Work. Play. And Remembering That Very First Day.
Dick. Jane. Wow.
It’s been a long, long time.
This card and about half a dozen more were hiding at the bottom of a box in our basement for who knows how long. I’m guessing they languished there or in a different one in my mother-in-law’s storage space for years. She taught school for more than 30 years, so that’s probably where they came from.
Images and sensations of the two-room schoolhouse in Medora, N.D., where I completed 1st through 4th grades under the guidance of, first, Mrs. McCusky, then Ms. Anderson, swept through my head when I found the cards. They were the two teachers I had over those four years.
I have no idea why I would think about my first four years of school when I saw the cards; my Dick and Jane days were long past by the time I started 1st grade. I already knew how to read, at age 5, and I distinctly remember begging my parents to let me start school early. Since there was no kindergarten offered in Medora, my parents decided to get me going.
I was a year younger than my classmates for the rest of my academic career, through college graduation. I’m still not convinced it was the best idea. I was ready for the work, but oftentimes not ready for the play.
Which, by the way, were two of the words I learned with Dick and Jane and Mom, who was a former teacher by that time, too: “work” and “play.”

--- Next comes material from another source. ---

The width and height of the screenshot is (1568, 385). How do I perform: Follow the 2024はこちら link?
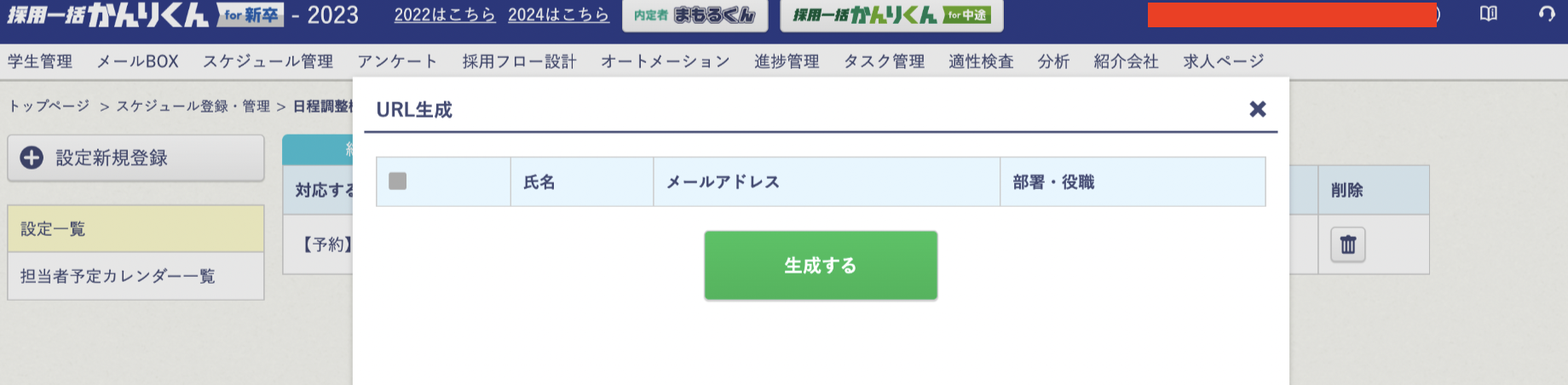pos(558,14)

Work. Play. Jump. Run. Walk. Milk. Little. Big. Ball. Throw. Catch…. I was up on all of them before my very first day on a public school playground.
What a Day It Was
Not only was I there a year early, but I was little for my age. Fearless, though, like so many kids going on 6. Before school, when the big boys got to wrestling out on the playground and everyone piled on, I went in head-first. It ended for me when one of the biggest boys, a 7th or 8th grader, put my head into a scissor hold and squeezed.

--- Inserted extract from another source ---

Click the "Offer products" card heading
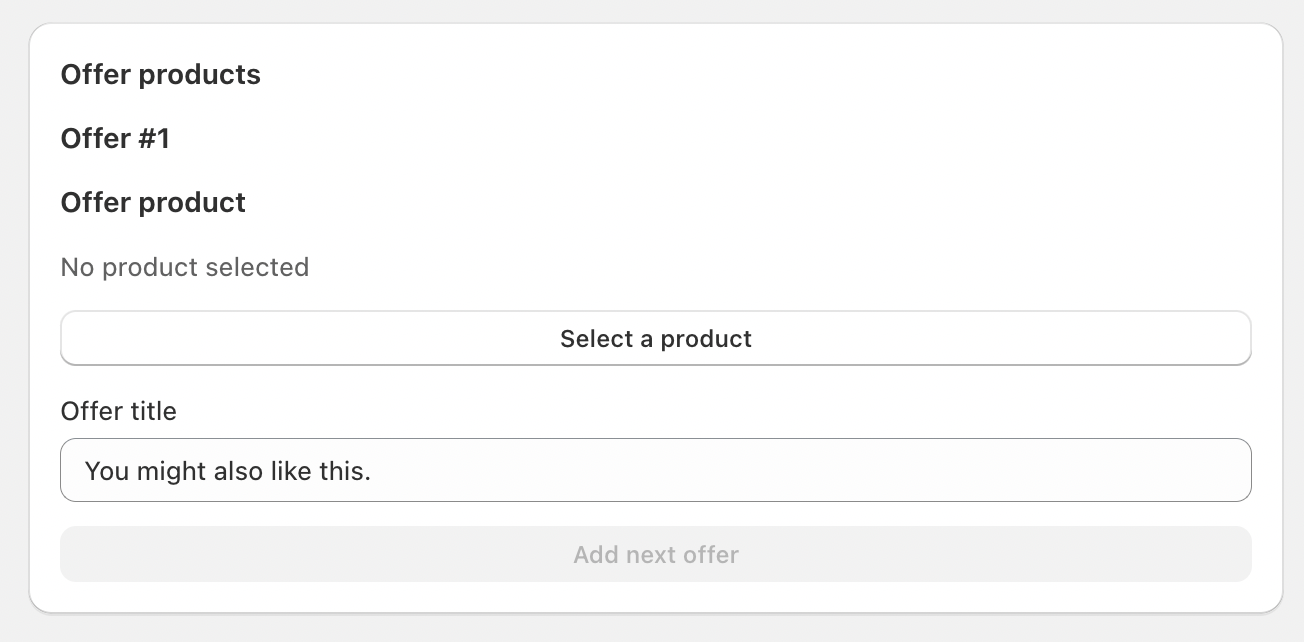The width and height of the screenshot is (1304, 642). coord(160,75)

No shame in crying uncle at that age.
I don’t recall the first couple of hours of 1st grade, but I do remember clearly what happened at the first bell.
Mrs. McCusky dismissed all of us at the ring. The teacher across the hall, in the second room, released the 5th through 8th graders at the same time.

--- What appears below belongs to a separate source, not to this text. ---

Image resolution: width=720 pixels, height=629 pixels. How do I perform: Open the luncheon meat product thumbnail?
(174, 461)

Thank goodness! I was STARVING.
Our house was only a block from the school and I ran the entire way, across the street, down an alley, quick right into another alley and through the back door of the house.
“Maa-ommm, I’m home,” I hollered.
She came to the kitchen from the living room with what I’d learn later in life was an incredulous look on her face. “Marty! What are you doing here?” she asked.
“What do you mean?” I asked, confused and more than a little hurt. Wasn’t she happy to see her only son? Hadn’t she missed me on my first full morning away? Was she not my mother?!
“I’m home for lunch!”
She started laughing. Why, I had no idea.
She quickly explained.
“It’s only a little after 10:15,” she said, smiling. “It’s only recess, not lunchtime.”
She let this sink in for a few seconds.
“But,” I finally stammered, “…but, Mom, I’m STARVING! It HAS TO BE time for lunch!”
She assured me it was not, gave me a box of raisins and guided me back to the back door. “Hurry up,” she called after me as I ran away (and I could hear the smile in her voice), “recess is only 15 minutes. You don’t want to be late on your first day!”
All was well. I had a healthy snack and made it back by the 10:30 bell.
I don’t recall how the rest of the day went, but I do remember Mom sending a snack with me every day after. I never ran home at the 10:15 bell again.
Mom told that story a gazillion times over the years. I’m not sure why, but I always loved it when she did. Maybe it’s for the same reason that I’m smiling right now, as I write this post.
It reminds me of a much, much simpler time in my life, when all I had to worry about were Dick and Jane, and my Mom was still around to give me raisins and a kiss on the cheek before sending me back to school. And of times years later, when Mom was still around to tell the story, her distinctive laugh filling someone else’s kitchen.
What a day – and a life – it was.
Dick. Jane. Spot. Mom.
I think I’ll go for a walk. Maybe a jump or two, too.